The following diagram shows an example of 4D parallelism implemented on 16 GPUs. The position of each GPU is represented by a vector [D1, D2, D3, D4], where each dimension corresponds to a parallel strategy. GPUs are grouped according to four dimensions [TP, CP, PP, DP], and the group size of each dimension is 2. For example, GPU0 and GPU1 belong to the same tensor parallel group; GPU0 and GPU2 belong to the same context parallel group; GPU0 and GPU4 belong to the same pipeline parallel group; GPU0 and GPU8 belong to the same data parallel group:

Fig. 26. Illustration of 4D parallelism. (Image source: Grattafiori et al. 2024)
Through the 4D parallel strategy, Llama3 can fully utilize the computing resources of multiple GPUs during training, while effectively reducing memory footprint and supporting the training of ultra-large-scale models.
Memory Optimization Techniques
In addition to parallel training techniques, there are many memory optimization techniques designed to help train LLMs. These designs mainly start from reducing the memory footprint of each stage in the training process.
CPU Offloading
CPU Offloading (Rhu et al. 2016) refers to a common and intuitive practice of offloading data or tensors that are temporarily not needed to the CPU when GPU memory is insufficient and loading them back to the GPU when needed. Its main purpose is to use the larger capacity of CPU memory to expand available space, so that larger-scale models can be trained even in memory-constrained environments. However, this method will bring additional data transmission overhead and usually reduce training speed, so its application has been relatively reduced in recent years.
- Identify Offloadable Tensors: Identify tensors that are temporarily not used during training, such as model parameters, optimizer states, intermediate activations, etc. The basis for judging whether a tensor can be offloaded can be the frequency of use, life cycle, etc. of the tensor.
- Tensor Offloading: Move offloadable tensors from GPU memory to CPU memory. Data transmission is usually performed through the PCIe bus.
- Tensor Prefetching: Before needing to use tensors offloaded to CPU memory, load the tensors from CPU memory back to GPU memory in advance. Prefetching operations can be performed in parallel with GPU computing operations to reduce data loading latency.
- Tensor Usage: The GPU uses tensors loaded back into GPU memory for computation.
- Tensor Re-offloading: After the tensor is used up, if the tensor is no longer needed for a period of time, it can be offloaded to CPU memory again to release GPU memory space.
ZeRO-Offload and ZeRO-Infinity are memory optimization technologies based on CPU offloading implemented in the DeepSpeed library.

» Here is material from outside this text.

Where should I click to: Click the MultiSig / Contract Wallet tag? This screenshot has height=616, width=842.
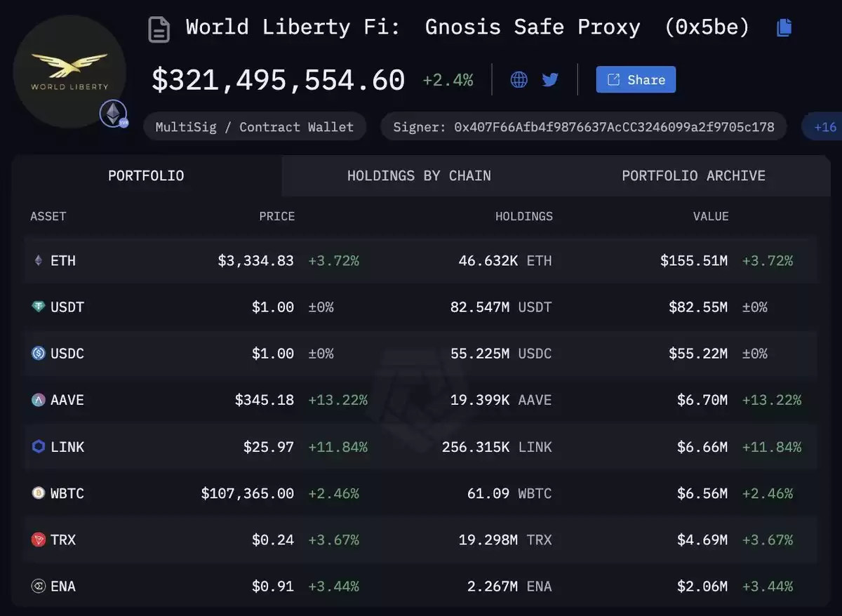tap(255, 127)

ZeRO-Offload offloads optimizer states to CPU memory, and ZeRO-Infinity goes further, offloading model parameters to CPU memory or even NVMe disks, breaking through the GPU memory wall and supporting the training of larger-scale models.
The following figure intuitively shows the memory optimization technology of Heterogeneous system:

Fig. 27. Heterogenous system illustration. (Image source: Clolossal-AI Documentation)
Activation Recomputation/Gradient Checkpointing
Activation Recomputation/Gradient Checkpointing (Chen et al. 2016) is a technology that trades computation for memory. During training, only part of the activation values are saved (e.g., the input activation values of each Transformer layer). During backpropagation, the unsaved activation values are recomputed. Activation recomputation can significantly reduce the activation memory footprint during training, especially when training deep neural networks.
- Select Checkpoints: Select some layers in the model as checkpoints. Usually, key layers in the model are selected as checkpoints, such as the input layer of the Transformer layer.
- Forward Pass: During forward propagation, only the activation values of checkpoint layers are saved. For non-checkpoint layers, the activation values are immediately released after calculation and not saved.
- Backward Pass: During backpropagation, when it is necessary to calculate the gradient of a non-checkpoint layer, forward propagation is performed again first to calculate the activation value of the layer (recomputation), and then backward propagation is performed to calculate the gradient. For checkpoint layers, since the activation values of checkpoint layers have been saved, the saved activation values can be directly used for backpropagation without recomputation.
The following is a memory cost analysis of activation recomputation. For ease of analysis, assume that the model has a total of $n$ network layers and divides them evenly into $k$ segments. In this way, each segment contains approximately $n/k$ network layers. When doing activation recomputation, we only save the activation values at the boundaries of each segment (i.e., checkpoints), and recompute the rest when needed. The following function represents the memory requirement during training:
$$ \text{cost-total} \;=\; \max_{i=1,\ldots,k}\bigl[\text{cost-of-segment}(i)\bigr] \;+\; O(k) \;=\; O\Bigl(\tfrac{n}{k}\Bigr) \;+\; O(k). $$Next, consider how to choose the optimal $k$ to minimize $f(k)$ given $n$:
$$ f(k) \;=\; \frac{n}{k} \;+\; k. $$Take the derivative of $f(k)$ with respect to $k$ and set it to 0 (only consider $k>0$):
$$ f'(k) \;=\; -\frac{n}{k^2} \;+\; 1 \;=\; 0 \quad\Longrightarrow\quad k^2 = n \quad\Longrightarrow\quad k = \sqrt{n}. $$Substituting $k = \sqrt{n}$, we can get the minimum memory overhead of approximately
$$ f(\sqrt{n}) \;=\; \frac{n}{\sqrt{n}} \;+\; \sqrt{n} \;=\; 2\sqrt{n}. $$Therefore, the overall peak memory requirement of this approach can be reduced to the order of $O(\sqrt{n})$ (compared to the $O(n)$ memory of generally directly saving all activations), which is why activation recomputation technology can bring “sublinear” memory footprint. The following figure intuitively shows the effect of this trick.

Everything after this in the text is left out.